People living in Atlantis, Cape Town, say they are struggling to access healthcare. There are two clinics run by the City – Saxon Sea and Protea Park – offering limited care, concentrating on family planning, child health, basic antenatal care, and HIV care. For any other health issues, residents have to go to Wesfleur Hospital. People queue for treatment as early as 5am.
In 2017, we wrote about the long queues and other problems at Wesfleur Hospital.
Community activists have set up the Atlantis Community Health Organisation (ACHO), which submitted a memorandum of grievances in August last year to Western Cape MEC for Health Nomafrench Mbombo, and resident Allison Adams, (not part of the ACHO) set up an online petition that has garnered over 1,275 signatures.
Adams and ACHO want the two City clinics taken over by the province so that they can be upgraded to offer primary and not just general healthcare. This would take pressure off Wesfleur.
“Clinics would serve as a conduit to relieve the hospital from everyday attendance. The hospital can’t cope. We have limited number of doctors available every day,” says Ashley Poole of ACHO.
Adams says the doctors can’t cope with treating patients, doing ward rounds and conducting medical assessments for residents seeking disability grants. It takes days for people to get help at the hospital, she says, and everyone with even a minor illness has to go to the hospital.
“We have people traveling to Dunoon Community Health Center to seek medical attention,” she says.
ACHO wants a new hospital built in Atlantis, which in the 2011 Census already had nearly 70,000 people.
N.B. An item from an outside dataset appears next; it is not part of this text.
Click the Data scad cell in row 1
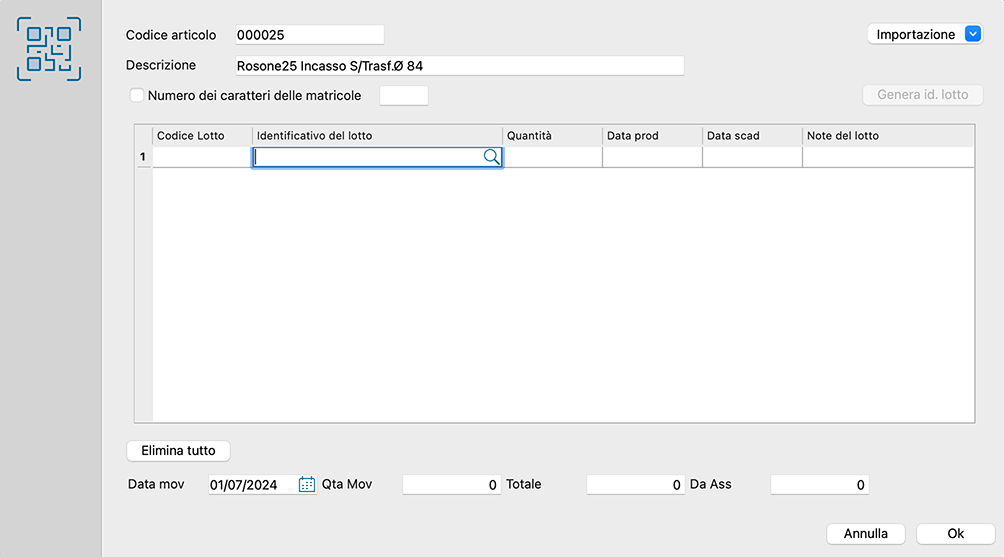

Mayoral committee member for health Patricia van der Ross said the City is open to transferring the clinics, but “the Western Cape health department must have the requisite budget available to continue running the clinics”. Then a handover agreement can be concluded.
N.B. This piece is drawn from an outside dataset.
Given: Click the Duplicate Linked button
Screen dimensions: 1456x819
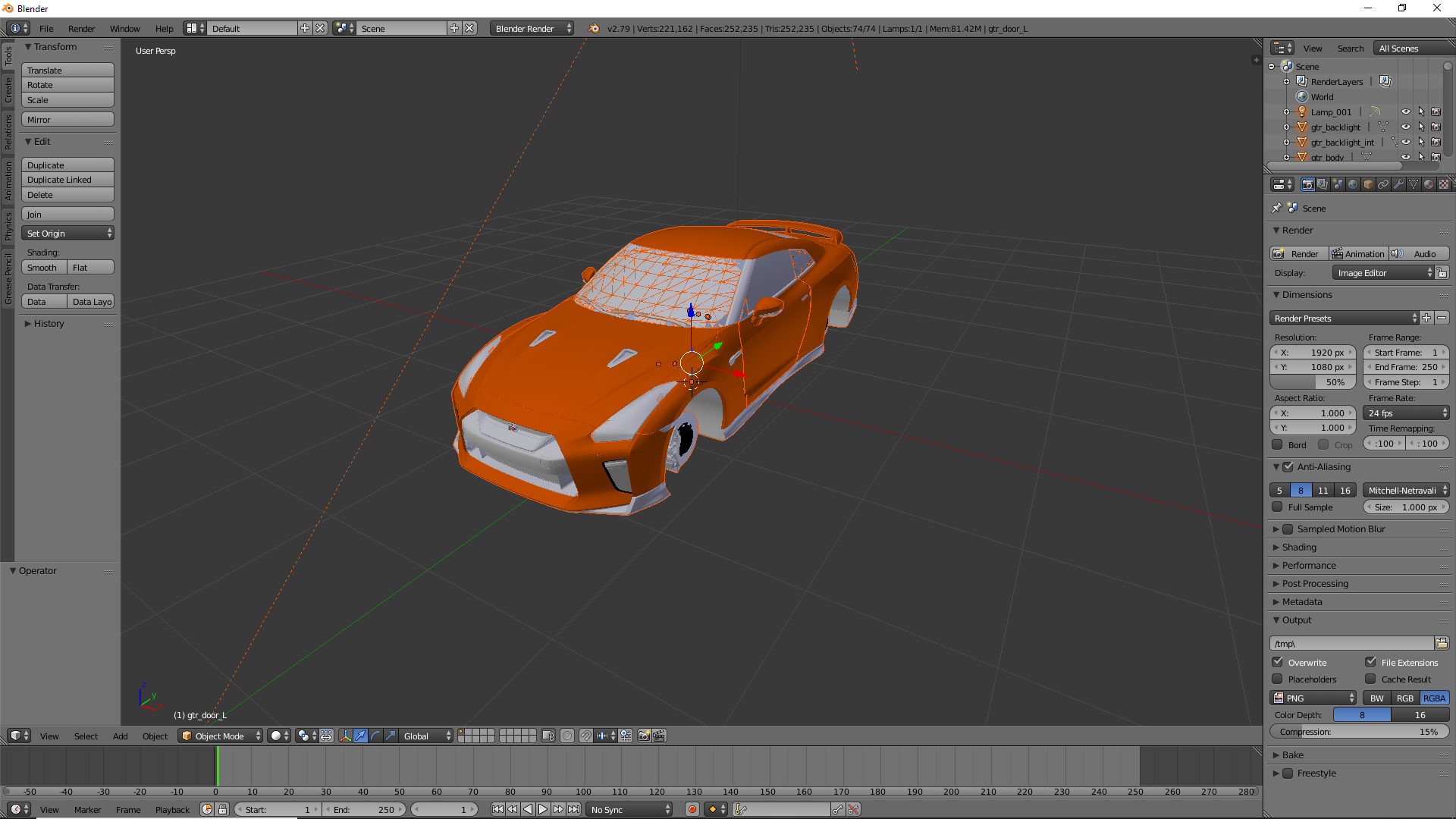Looking at the screenshot, I should point(67,180).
She said a task team was established and “numerous meetings” were held explaining to the community the challenges involved in doing such a transfer.
One interim measure is that stable, chronic patients are seen at Protea Park three days a week on Mondays, Thursdays and Fridays between 8am and 4pm, and at Saxonsea clinic on Mondays between 8am and 1pm.
Provincial health department spokesperson Natalie Watlington said since receiving the memorandum in August 2022, the department’s district team has implemented short and medium-term interventions to improve matters at Wesfleur Hospital.